Festival is a badge of honor for whole community
It’s one day away. The Great American Brass Band Festival kicks off tomorrow, and this is a huge year for Danville-Boyle’s signature event — it’s the big three-zero.
For 30 years, we’ve been pulling musicians and music fans from around the world to Danville’s Main Street and Centre College’s campus. And for many of the more recent years, that draw has expanded into the region, with events that have been hosted in both Mercer and Lincoln counties.
Once this year’s festival is over, organizers will be pondering a different kind of expansion — instead of new locations during the festival, there could be new events that happen at other times during the year.
Further growth of the festival is good for the local economy in more than one way. There’s a direct tourism impact of the festival, usually measured in millions of dollars, from the money spent by all the people coming to Danville. There’s also an indirect economic development impact, because the festival puts Danville and Boyle County on the map in a way they wouldn’t be otherwise.

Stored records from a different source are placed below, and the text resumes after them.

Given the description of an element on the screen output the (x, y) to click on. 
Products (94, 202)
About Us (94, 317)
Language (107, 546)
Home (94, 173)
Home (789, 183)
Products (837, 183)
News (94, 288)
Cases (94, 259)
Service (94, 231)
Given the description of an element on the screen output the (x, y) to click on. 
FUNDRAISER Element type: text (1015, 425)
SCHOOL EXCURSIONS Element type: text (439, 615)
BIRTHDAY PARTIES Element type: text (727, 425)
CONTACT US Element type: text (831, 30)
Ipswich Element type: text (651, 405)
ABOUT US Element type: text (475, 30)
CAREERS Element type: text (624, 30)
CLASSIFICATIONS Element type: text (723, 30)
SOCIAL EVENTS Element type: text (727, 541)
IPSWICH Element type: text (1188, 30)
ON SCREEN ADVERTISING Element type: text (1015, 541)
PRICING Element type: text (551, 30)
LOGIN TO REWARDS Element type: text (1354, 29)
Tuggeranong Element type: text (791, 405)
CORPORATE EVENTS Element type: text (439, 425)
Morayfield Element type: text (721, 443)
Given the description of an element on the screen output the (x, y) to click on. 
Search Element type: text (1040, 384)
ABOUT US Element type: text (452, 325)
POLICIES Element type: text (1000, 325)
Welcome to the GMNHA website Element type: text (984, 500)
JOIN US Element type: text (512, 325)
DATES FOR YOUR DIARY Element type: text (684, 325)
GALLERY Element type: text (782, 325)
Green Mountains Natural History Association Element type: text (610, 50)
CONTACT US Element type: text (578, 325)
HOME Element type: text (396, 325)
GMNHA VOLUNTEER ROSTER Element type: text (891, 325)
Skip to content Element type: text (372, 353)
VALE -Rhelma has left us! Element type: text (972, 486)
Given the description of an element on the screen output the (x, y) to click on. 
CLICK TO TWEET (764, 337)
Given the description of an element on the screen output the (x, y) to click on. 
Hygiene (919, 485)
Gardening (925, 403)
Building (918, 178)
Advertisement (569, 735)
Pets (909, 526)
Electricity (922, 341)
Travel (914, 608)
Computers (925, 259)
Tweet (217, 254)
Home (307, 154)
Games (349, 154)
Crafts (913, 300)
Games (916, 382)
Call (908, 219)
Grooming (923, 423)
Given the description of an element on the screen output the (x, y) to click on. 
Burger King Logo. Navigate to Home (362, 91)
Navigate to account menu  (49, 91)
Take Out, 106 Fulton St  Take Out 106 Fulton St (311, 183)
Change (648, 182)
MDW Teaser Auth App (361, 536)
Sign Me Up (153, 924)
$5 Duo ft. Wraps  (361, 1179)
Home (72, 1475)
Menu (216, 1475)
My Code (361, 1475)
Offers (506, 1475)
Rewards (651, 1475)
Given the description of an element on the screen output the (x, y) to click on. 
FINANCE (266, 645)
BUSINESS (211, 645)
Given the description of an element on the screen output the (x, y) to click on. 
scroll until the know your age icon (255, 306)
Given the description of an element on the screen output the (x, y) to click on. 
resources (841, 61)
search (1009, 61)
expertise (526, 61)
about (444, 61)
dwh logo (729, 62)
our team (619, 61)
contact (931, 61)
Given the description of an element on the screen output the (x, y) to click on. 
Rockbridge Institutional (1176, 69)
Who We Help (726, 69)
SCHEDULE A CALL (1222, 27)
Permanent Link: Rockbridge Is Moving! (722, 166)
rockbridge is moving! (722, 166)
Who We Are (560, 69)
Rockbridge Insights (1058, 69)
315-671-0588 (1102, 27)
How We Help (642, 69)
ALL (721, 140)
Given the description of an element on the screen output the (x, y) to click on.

Quality of life is increasingly a major consideration of employers looking to expand, because they’ve discovered it’s one of the best ways to attract and retain quality employees. A city that’s thriving enough to put on a four-day festival with international reach is one that gets on short lists for business projects that other cities can’t.
Besides the economic benefits, the festival is also good for our local communities, because it gives us something we have in common, a shared piece of culture.
The festival has been huge since it began — it brought tens of thousands of people here in its very first year. That was because the community bought in and everyone decided to take some responsibility for making it great.
Danville and Boyle County each gave $5,000 in funding for the 1990 festival, as did a huge number of local businesses. The hot air balloon race was conceived of and implemented by the local radio station, WHIR. The community similarly came up with the Chautauqua Tea event that always kicks things off on Thursday. The Advocate-Messenger, which helped form the Advocate Brass Band and the festival, began its annual Brass Band publication that very first year, too.
There was a “mini-festival” in Junction City that first year; foreshadowing airbnb, the Chamber of Commerce recruited local residents to rent out their rooms to incoming tourists; a local realtor gave away flower seeds earlier in the year with the goal of making Danville look like a giant flower bouquet for the festival.
The Brass Band Festival didn’t just happen; the community members of Danville and Boyle County made it happen. And we’ve continued to make it happen every year since for three decades. It’s something everyone can be proud of.